• _Task item_:
Please output exactly the lines of the material from the first through the line containing "Click the red", and nothing more.
□ □ □ □
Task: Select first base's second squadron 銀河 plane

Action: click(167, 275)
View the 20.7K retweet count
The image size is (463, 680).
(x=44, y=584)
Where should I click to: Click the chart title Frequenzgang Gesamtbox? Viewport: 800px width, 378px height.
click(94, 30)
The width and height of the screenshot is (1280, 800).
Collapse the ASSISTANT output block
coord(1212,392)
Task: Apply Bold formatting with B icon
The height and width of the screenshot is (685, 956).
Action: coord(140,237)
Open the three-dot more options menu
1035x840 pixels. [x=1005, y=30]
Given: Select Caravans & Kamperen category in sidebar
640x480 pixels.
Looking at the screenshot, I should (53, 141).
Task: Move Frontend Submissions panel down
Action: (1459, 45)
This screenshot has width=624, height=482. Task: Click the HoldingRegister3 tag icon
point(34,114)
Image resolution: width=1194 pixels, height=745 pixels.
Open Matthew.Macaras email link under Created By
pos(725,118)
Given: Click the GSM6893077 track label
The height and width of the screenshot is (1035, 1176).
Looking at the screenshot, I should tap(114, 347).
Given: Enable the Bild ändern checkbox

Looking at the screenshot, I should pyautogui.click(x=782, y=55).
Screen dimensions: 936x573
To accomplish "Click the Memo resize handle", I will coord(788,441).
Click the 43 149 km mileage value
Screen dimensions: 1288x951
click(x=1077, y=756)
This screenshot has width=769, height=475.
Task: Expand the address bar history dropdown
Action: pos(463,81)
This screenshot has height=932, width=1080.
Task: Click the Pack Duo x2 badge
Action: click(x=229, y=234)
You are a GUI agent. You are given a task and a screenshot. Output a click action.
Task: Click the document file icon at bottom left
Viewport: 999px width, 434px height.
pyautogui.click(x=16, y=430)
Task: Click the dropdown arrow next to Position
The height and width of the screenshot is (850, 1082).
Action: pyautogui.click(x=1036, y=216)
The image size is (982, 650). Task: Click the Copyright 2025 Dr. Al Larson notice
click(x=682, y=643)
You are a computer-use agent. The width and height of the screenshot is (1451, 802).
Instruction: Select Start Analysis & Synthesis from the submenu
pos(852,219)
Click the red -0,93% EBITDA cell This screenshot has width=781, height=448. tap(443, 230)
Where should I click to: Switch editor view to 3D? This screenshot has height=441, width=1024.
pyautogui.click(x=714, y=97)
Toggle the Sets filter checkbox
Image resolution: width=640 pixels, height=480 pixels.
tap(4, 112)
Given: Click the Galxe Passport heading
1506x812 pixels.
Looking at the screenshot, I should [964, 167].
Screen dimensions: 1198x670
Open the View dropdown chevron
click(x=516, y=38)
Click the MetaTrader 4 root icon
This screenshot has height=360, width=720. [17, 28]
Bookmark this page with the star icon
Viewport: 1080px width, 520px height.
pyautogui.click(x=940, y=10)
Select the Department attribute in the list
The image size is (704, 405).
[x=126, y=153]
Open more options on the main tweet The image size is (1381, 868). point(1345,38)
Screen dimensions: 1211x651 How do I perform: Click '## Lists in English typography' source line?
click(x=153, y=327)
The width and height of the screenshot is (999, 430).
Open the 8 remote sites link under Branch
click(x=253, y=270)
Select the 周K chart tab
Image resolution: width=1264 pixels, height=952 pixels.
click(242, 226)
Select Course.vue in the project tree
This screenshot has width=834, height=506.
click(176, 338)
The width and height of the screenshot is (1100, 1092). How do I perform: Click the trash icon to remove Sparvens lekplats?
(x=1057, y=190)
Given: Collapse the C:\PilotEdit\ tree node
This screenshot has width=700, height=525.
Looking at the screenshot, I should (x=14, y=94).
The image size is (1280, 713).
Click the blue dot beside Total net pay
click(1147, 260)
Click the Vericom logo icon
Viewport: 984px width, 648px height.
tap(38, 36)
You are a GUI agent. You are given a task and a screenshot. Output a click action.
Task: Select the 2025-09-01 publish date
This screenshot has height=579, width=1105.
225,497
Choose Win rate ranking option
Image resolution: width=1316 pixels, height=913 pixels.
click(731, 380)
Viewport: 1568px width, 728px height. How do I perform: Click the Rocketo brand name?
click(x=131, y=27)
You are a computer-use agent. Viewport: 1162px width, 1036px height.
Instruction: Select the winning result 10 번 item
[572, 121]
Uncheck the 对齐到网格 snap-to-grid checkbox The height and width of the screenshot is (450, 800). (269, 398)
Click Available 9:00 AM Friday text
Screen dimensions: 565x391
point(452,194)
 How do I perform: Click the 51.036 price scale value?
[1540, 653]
□ □ □ □
• _Reply_:
Task: Select first base's second squadron 銀河 plane

Action: click(167, 275)
View the 20.7K retweet count
The image size is (463, 680).
(x=44, y=584)
Where should I click to: Click the chart title Frequenzgang Gesamtbox? Viewport: 800px width, 378px height.
click(94, 30)
The width and height of the screenshot is (1280, 800).
Collapse the ASSISTANT output block
coord(1212,392)
Task: Apply Bold formatting with B icon
The height and width of the screenshot is (685, 956).
Action: coord(140,237)
Open the three-dot more options menu
1035x840 pixels. [x=1005, y=30]
Given: Select Caravans & Kamperen category in sidebar
640x480 pixels.
Looking at the screenshot, I should (53, 141).
Task: Move Frontend Submissions panel down
Action: (1459, 45)
This screenshot has width=624, height=482. Task: Click the HoldingRegister3 tag icon
point(34,114)
Image resolution: width=1194 pixels, height=745 pixels.
Open Matthew.Macaras email link under Created By
pos(725,118)
Given: Click the GSM6893077 track label
The height and width of the screenshot is (1035, 1176).
Looking at the screenshot, I should tap(114, 347).
Given: Enable the Bild ändern checkbox

Looking at the screenshot, I should pyautogui.click(x=782, y=55).
Screen dimensions: 936x573
To accomplish "Click the Memo resize handle", I will coord(788,441).
Click the 43 149 km mileage value
Screen dimensions: 1288x951
click(x=1077, y=756)
This screenshot has width=769, height=475.
Task: Expand the address bar history dropdown
Action: pos(463,81)
This screenshot has height=932, width=1080.
Task: Click the Pack Duo x2 badge
Action: click(x=229, y=234)
You are a GUI agent. You are given a task and a screenshot. Output a click action.
Task: Click the document file icon at bottom left
Viewport: 999px width, 434px height.
pyautogui.click(x=16, y=430)
Task: Click the dropdown arrow next to Position
The height and width of the screenshot is (850, 1082).
Action: pyautogui.click(x=1036, y=216)
The image size is (982, 650). Task: Click the Copyright 2025 Dr. Al Larson notice
click(x=682, y=643)
You are a computer-use agent. The width and height of the screenshot is (1451, 802).
Instruction: Select Start Analysis & Synthesis from the submenu
pos(852,219)
Click the red -0,93% EBITDA cell This screenshot has width=781, height=448. tap(443, 230)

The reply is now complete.